「関ヶ原」(司馬遼太郎)

 

関ヶ原(上中下) 合本版

関ヶ原(上中下) 合本版

 

 先日、

 を読んだ後、改めて、司馬遼太郎関ヶ原を、特に印象的なところを中心に拾い読みしているのですが、史実として通説になっているところ、争いがあるところ、不明なところ、それぞれについて、著者の司馬遼太郎が、どう描いているかという観点で読むことができ、興味深いものがあると感じています。

例えば、大谷吉継が西軍についた経緯は、史実では今ひとつよく分からないというのが実態のようですが、「関ヶ原」では、石田三成との厚い友情故と、劇的に描かれています。そういう見方は昔からあるものの、そうではないかもしれず、史実はどうかという観点では慎重に見るべきでしょう。

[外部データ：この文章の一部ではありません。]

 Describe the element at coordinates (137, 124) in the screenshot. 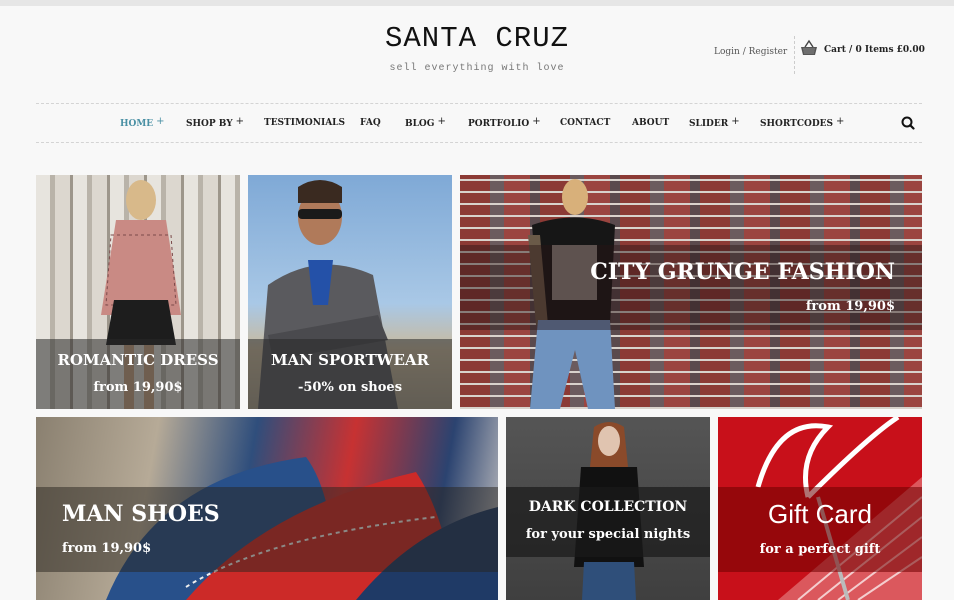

また、合戦の経過でも、史実としては、かなり早期に小早川秀秋が裏切って決着がついたという見方が最近は強いようですが、物語としては、頑強に攻勢に出る西軍に対し東軍はなかなか攻めあぐね、途中までは一進一退の攻防、激戦が続いたと劇的に描かれがちで、軍記物ではそう描かれているものもあって、どう見るかは人により異なってきます。

そういった様々なところを、著者の司馬遼太郎は、極めて巧みにストーリー化していて、実にうまいものだと改めて感心させられます。

より深く、重層的に関ヶ原合戦を見ることができるようになった気がしています。